Concludendo questa interessante conversazione tra me e Alberto ci salutiamo ed io penso a Gandhi al suo  pensiero che si basa su tre punti fondamentali:
  1. Autodeterminazione dei popoli : Gandhi riteneva fondamentale il fatto che gli indiani potessero decidere come governare il loro paese, perché la miseria nella quale si trovava dipendeva dallo sfruttamento delle risorse da parte dei colonizzatori britannici.
  2. Nonviolenza : è necessario precisare che tale precetto non si ferma ad una posizione negativa (non essere causa di male agli altri) ma possiede in sé la carica positiva della benevolenza universale e diventa l’”amore puro” comandato dai sacri testi dell’Induismo, dai Vangeli e dal Corano. La nonviolenza è quindi un imperativo religioso prima che un principio dell’azione politico-sociale . Il Mahatma rifiuta la violenza come strategia di lotta in quanto la violenza suscita solamente altra violenza. La mia non-cooperazione non nuoce a nessuno; è non-cooperazione con il male,… portato a sistema, non con chi fa il male”
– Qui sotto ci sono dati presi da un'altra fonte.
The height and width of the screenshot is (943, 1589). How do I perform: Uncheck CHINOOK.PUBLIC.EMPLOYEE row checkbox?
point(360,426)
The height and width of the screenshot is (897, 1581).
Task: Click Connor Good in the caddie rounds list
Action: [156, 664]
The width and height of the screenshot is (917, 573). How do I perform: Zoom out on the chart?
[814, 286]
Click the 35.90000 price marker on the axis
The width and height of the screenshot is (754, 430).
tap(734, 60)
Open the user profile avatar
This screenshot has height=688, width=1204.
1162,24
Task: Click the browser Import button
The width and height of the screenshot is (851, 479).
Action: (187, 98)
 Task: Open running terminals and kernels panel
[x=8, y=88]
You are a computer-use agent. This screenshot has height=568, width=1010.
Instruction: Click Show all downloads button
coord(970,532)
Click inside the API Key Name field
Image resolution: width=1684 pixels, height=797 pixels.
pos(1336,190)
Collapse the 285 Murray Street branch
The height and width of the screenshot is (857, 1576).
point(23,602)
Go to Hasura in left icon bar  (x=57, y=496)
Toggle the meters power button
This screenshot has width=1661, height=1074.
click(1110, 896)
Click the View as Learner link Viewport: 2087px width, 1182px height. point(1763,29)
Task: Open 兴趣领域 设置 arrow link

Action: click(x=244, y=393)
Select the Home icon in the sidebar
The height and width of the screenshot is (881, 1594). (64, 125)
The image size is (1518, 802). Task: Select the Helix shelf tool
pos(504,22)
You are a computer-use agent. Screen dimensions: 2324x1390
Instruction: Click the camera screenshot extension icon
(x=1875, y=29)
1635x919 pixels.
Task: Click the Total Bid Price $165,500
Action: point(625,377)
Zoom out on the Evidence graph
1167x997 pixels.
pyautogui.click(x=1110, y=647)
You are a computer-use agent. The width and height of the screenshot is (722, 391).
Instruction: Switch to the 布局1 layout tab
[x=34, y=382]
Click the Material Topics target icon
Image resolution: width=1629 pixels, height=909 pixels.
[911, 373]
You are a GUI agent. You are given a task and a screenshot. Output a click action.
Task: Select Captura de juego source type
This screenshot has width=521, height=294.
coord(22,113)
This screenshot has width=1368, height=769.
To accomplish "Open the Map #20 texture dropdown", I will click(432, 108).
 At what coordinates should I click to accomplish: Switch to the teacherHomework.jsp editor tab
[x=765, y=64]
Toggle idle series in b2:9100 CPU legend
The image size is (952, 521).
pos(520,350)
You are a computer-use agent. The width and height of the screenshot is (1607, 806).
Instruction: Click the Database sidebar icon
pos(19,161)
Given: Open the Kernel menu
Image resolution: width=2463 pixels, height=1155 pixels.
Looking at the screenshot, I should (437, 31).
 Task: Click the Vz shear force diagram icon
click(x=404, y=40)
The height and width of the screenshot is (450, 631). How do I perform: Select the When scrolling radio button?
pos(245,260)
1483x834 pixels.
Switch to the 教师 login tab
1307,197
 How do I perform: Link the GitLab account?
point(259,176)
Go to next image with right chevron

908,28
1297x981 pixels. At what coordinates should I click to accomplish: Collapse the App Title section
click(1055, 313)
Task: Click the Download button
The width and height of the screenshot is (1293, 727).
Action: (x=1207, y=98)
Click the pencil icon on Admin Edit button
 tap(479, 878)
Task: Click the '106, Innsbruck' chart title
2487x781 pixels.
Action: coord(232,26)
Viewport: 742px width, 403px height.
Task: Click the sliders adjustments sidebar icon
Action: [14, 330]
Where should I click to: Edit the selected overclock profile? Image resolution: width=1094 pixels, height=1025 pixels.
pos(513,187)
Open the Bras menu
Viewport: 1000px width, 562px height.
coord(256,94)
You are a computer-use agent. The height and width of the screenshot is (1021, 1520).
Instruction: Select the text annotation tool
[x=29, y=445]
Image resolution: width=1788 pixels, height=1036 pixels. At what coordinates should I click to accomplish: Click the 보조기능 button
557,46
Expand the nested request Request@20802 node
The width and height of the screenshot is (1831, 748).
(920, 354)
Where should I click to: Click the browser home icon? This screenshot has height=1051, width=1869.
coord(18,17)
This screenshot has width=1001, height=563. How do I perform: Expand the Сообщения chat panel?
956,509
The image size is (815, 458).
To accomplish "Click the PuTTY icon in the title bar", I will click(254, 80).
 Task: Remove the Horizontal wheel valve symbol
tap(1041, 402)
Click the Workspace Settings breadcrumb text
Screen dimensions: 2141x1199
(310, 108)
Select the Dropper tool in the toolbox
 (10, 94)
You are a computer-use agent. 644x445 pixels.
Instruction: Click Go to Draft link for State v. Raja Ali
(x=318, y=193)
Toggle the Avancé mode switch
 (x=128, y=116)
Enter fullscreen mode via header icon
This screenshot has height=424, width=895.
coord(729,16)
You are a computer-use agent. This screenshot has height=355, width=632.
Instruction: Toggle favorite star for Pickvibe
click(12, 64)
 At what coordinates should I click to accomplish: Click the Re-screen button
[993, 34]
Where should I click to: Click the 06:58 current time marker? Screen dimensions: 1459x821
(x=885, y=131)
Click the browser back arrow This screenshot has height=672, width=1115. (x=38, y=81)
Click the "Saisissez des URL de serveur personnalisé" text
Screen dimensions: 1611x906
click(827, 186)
  3. Tolleranza religiosa : ”… il mio più intimo desiderio” dice Ghandhi “… è di realizzare la fratellanza … tra tutti gli uomini, indù, musulmani, cristiani, parsi e ebrei”. Gandhi sognava la convivenza pacifica e rispettosa dei tantissimi gruppi etnici e delle diverse professioni religiose presenti in India.
Da questi tre principi possiamo ribadire ancora una volta l’importanza di una presa di coscienza da parte di tutti, della propria vita e delle proprie decisioni ma ancora di più del proprio potere!Un potere che può diventare” massa critica” se siamo uniti collettivamente nel perseguire i nostri ideali.